The U. S. Supreme Court has considered and rejected the application of the Holmesian test of “clear and present danger” in respect of the effect of questioned material in determining whether such material is obscene. Yet that test seems hardly more rigid or difficult to apply than the self-imposed judicial restraint of Ohio’s juvenile courts in determining what constitutes “acting in a way.”

Apparently the judges have not forgotten that they are dealing with a criminal statute and that it must be strictly construed. No defendant may be deprived of life, liberty or property for doing something which might just possibly sometime, somewhere lead to some child’s becoming delinquent. Possibility must give way to comparative if not absolute certainty. The delinquency which the law is trying to prevent must be fairly imminent, a reasonably certain result of the act complained of, reasonably sure to befall a certain child in a reasonable time. That seems to be the way the courts have been applying this statute. Apparently they have held that a single act or even a course of action which is merely likely or apt or liable to lead to a given child’s overt act of delinquency is too remote a causative factor to warrant depriving a citizen of his liberty. Unless the causal connection be clear and a delinquent act be reasonably sure to follow, the judges refuse to be convinced beyond a reasonable doubt that the act complained of “tends to cause” the delinquency of the child.
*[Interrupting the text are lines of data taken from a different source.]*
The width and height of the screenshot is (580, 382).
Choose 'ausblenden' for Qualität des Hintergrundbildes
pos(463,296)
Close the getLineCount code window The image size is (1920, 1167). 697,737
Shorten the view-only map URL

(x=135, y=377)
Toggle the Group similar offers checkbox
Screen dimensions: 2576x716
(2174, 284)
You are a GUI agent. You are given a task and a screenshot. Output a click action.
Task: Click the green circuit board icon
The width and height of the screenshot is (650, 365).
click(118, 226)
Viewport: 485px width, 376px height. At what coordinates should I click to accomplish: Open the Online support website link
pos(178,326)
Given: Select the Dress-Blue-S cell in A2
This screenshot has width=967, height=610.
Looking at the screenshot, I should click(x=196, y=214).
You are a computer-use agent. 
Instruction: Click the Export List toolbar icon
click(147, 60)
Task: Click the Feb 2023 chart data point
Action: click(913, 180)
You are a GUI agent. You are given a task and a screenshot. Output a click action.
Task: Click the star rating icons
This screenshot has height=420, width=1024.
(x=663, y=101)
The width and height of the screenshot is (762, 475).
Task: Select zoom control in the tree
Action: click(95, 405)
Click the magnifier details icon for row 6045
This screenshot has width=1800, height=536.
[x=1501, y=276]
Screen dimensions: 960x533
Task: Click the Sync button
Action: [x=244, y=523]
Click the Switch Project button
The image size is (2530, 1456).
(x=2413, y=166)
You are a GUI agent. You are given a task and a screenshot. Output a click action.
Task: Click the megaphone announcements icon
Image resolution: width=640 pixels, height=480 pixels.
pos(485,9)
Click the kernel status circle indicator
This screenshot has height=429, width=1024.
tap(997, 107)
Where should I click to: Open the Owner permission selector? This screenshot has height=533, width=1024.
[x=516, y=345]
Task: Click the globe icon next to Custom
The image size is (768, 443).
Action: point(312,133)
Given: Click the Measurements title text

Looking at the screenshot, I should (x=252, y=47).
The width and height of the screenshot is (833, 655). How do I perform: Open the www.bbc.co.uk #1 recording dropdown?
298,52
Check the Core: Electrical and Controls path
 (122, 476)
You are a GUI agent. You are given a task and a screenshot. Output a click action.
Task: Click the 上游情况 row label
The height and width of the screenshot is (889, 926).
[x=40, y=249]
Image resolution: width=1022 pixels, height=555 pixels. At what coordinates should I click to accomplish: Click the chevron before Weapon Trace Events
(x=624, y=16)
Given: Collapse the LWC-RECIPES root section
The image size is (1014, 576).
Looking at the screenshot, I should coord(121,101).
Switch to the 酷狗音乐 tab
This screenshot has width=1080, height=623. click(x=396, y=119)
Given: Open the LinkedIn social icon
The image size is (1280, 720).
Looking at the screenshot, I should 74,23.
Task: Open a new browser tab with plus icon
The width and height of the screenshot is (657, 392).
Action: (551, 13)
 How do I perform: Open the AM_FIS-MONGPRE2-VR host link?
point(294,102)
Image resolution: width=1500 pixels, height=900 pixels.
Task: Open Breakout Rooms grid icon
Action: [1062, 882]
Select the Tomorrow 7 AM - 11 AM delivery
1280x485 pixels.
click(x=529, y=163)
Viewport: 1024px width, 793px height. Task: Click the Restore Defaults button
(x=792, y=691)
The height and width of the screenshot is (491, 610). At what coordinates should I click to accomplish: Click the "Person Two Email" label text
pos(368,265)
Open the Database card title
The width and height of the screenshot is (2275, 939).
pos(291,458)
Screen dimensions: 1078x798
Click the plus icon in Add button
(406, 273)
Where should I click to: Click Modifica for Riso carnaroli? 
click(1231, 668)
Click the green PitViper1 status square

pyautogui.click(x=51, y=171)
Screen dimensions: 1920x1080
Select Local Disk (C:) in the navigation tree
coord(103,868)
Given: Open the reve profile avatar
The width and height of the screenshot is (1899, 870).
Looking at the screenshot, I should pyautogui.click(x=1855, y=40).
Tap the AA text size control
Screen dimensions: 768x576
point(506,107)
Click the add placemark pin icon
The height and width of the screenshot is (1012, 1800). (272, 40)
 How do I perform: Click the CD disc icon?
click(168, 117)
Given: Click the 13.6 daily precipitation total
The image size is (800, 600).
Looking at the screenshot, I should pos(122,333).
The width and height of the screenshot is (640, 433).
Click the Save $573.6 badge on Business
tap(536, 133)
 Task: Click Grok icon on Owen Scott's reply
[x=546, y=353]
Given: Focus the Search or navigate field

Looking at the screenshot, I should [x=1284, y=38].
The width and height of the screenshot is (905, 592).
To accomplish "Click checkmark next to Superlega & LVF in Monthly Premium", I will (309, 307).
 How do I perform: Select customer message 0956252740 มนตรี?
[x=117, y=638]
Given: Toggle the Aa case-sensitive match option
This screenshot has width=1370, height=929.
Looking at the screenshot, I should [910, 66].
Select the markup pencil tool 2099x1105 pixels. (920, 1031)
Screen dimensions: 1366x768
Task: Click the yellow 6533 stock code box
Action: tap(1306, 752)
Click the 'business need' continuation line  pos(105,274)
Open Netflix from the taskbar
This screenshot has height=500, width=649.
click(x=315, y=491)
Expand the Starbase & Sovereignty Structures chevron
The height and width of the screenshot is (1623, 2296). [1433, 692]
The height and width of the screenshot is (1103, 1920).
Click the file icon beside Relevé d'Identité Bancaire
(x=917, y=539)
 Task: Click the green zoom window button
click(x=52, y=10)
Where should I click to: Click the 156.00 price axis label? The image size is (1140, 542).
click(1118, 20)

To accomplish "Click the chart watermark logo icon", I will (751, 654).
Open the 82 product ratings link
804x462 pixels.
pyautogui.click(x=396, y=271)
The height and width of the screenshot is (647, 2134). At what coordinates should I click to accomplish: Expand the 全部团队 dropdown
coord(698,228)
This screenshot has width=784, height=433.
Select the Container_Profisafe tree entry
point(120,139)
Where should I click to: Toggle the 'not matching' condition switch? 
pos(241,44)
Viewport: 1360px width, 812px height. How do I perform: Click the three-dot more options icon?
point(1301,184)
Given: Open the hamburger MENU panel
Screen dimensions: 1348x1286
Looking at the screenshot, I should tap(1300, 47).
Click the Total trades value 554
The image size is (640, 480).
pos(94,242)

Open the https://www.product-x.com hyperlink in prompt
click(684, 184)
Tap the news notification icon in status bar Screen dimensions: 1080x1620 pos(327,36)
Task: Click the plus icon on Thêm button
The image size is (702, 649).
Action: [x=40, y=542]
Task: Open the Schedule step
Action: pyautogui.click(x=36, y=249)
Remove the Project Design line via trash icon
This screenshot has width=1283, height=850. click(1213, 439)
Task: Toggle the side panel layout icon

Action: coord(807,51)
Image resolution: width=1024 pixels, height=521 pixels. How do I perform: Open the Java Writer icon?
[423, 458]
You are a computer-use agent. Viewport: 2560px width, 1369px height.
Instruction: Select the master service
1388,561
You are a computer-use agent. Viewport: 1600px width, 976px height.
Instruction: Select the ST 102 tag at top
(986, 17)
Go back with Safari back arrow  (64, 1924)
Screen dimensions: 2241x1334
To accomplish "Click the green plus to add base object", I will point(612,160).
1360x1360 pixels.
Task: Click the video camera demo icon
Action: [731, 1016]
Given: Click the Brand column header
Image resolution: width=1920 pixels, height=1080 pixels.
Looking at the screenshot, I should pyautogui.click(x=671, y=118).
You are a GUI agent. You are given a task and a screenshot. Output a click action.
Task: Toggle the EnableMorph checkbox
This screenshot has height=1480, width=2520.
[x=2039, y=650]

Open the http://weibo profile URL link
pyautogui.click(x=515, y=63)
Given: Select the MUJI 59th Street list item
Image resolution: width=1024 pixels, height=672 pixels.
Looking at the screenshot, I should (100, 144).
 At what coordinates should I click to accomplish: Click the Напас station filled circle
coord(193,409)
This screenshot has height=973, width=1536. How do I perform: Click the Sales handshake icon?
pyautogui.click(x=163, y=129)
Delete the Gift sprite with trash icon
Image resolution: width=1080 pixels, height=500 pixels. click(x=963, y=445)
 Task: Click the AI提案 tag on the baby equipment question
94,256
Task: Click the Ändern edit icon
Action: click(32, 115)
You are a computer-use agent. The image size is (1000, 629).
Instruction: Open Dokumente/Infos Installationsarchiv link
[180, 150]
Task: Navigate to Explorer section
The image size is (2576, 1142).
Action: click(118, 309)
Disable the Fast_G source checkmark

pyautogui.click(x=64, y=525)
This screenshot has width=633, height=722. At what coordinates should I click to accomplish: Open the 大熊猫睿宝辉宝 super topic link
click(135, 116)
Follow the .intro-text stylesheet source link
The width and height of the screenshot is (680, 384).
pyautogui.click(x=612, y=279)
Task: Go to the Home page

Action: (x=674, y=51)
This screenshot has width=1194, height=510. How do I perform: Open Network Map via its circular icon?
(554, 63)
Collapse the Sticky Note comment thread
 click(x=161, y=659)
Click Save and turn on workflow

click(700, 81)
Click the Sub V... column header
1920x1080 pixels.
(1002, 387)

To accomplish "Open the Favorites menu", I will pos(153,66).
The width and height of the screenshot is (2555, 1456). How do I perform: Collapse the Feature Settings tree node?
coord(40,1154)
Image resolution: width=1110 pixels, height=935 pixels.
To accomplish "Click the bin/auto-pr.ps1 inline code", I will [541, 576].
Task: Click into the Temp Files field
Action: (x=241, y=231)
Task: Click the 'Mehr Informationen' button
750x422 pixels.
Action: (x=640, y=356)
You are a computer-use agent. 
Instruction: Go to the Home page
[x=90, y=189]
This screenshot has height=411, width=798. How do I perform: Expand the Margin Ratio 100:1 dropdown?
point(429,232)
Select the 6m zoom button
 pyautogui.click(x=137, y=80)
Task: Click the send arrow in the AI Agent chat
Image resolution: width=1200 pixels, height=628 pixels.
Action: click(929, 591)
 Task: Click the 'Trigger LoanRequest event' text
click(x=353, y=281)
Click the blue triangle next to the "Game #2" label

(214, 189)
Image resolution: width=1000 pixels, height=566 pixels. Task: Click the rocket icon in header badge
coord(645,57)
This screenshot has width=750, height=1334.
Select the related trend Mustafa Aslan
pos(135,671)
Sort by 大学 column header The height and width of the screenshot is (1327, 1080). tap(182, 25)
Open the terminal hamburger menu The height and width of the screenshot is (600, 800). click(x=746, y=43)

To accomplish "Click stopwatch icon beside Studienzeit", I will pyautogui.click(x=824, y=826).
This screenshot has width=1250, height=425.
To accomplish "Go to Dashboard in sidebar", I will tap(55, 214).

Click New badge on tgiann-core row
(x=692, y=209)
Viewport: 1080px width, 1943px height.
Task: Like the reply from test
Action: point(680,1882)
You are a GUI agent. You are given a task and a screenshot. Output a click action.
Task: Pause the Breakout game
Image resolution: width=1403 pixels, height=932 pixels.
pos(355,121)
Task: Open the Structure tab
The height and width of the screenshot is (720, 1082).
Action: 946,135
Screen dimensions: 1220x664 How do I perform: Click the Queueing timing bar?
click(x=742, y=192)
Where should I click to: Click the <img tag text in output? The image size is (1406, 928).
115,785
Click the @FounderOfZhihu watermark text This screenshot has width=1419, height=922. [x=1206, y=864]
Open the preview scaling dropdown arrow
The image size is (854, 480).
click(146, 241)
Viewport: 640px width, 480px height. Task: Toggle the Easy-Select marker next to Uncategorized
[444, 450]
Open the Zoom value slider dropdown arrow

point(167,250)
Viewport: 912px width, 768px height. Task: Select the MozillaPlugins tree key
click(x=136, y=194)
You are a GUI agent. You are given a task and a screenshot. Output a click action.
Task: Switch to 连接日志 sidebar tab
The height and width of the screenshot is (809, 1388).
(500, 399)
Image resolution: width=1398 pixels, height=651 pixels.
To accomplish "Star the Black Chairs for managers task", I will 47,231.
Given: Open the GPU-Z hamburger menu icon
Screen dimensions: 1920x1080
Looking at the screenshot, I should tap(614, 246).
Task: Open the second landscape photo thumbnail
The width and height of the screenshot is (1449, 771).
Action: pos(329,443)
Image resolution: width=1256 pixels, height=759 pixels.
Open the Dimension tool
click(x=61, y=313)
Since the present prosecution is solely for “acting in a way tending to cause,” there is, of course, no evidence that the boy has committed any- delinquent act; nor even that his thoughts have been affected or that he has indulged in any sexual fantasy as a result of looking at the nude pictures. Sven if the latter were the case, that would not constitute legal delinquency, nor would it be evidence of imminent delinquency, To constitute delinquency there must be more than lustful thoughts or sexual fantasies or prurience; there must be overt delinquent behavior.

In the spring of 1958 the Psychology Department of Brown Univer*421sity made a study of the possible influence of salacious material on behavior. In their report (BROWN DAILY HERALD, May 13, 1958) they point out that (p. 8):

“. . . there is some evidence that delinquent behavior is actually lessened by ‘bad’ reading, etc. The general idea is that unacceptable impulses which can gain expression through our fantasy activities will not need to be expressed in unacceptable actions. Among those who have expressed such a view in the case of adults is Dr. Benjamin Karpman who has concluded that ‘contrary to popular misconception, people who read salacious literature are less likely to become sexual offenders than those who do not, for the reason that such reading often neutralizes what aberrant sexual interests they may have.’ ”

The report concludes:

“In summary, then, as psychologists, we assert that there is no reliable evidence that reading or other fantasy activities lead to anti-social behavior. There is evidence that such reading or fantasy activity is not an important contributor to delinquent behavior.”

This coincides pretty well with the conclusions of the legal scholars of the American Law Institute quoted above.

(For a recent discussion of U. S. Supreme Court cases on “obscenity,” which incidentally point up similarities and differences between laws proscribing “obscenity” and the “tending to cause delinquency” statute, see The “Comstock Load” — Obscenity and the Law, by Prof. Henry H. Foster, University of Pittsburgh Law School, in The Journal of Criminal Law, Criminology and Police Science, Vol. 48, No. 3, October, 1957.)

In view of the premises, we find the defendant not guilty of acting in a way tending to cause the delinquency of the boy named. Defendant discharged; bond released.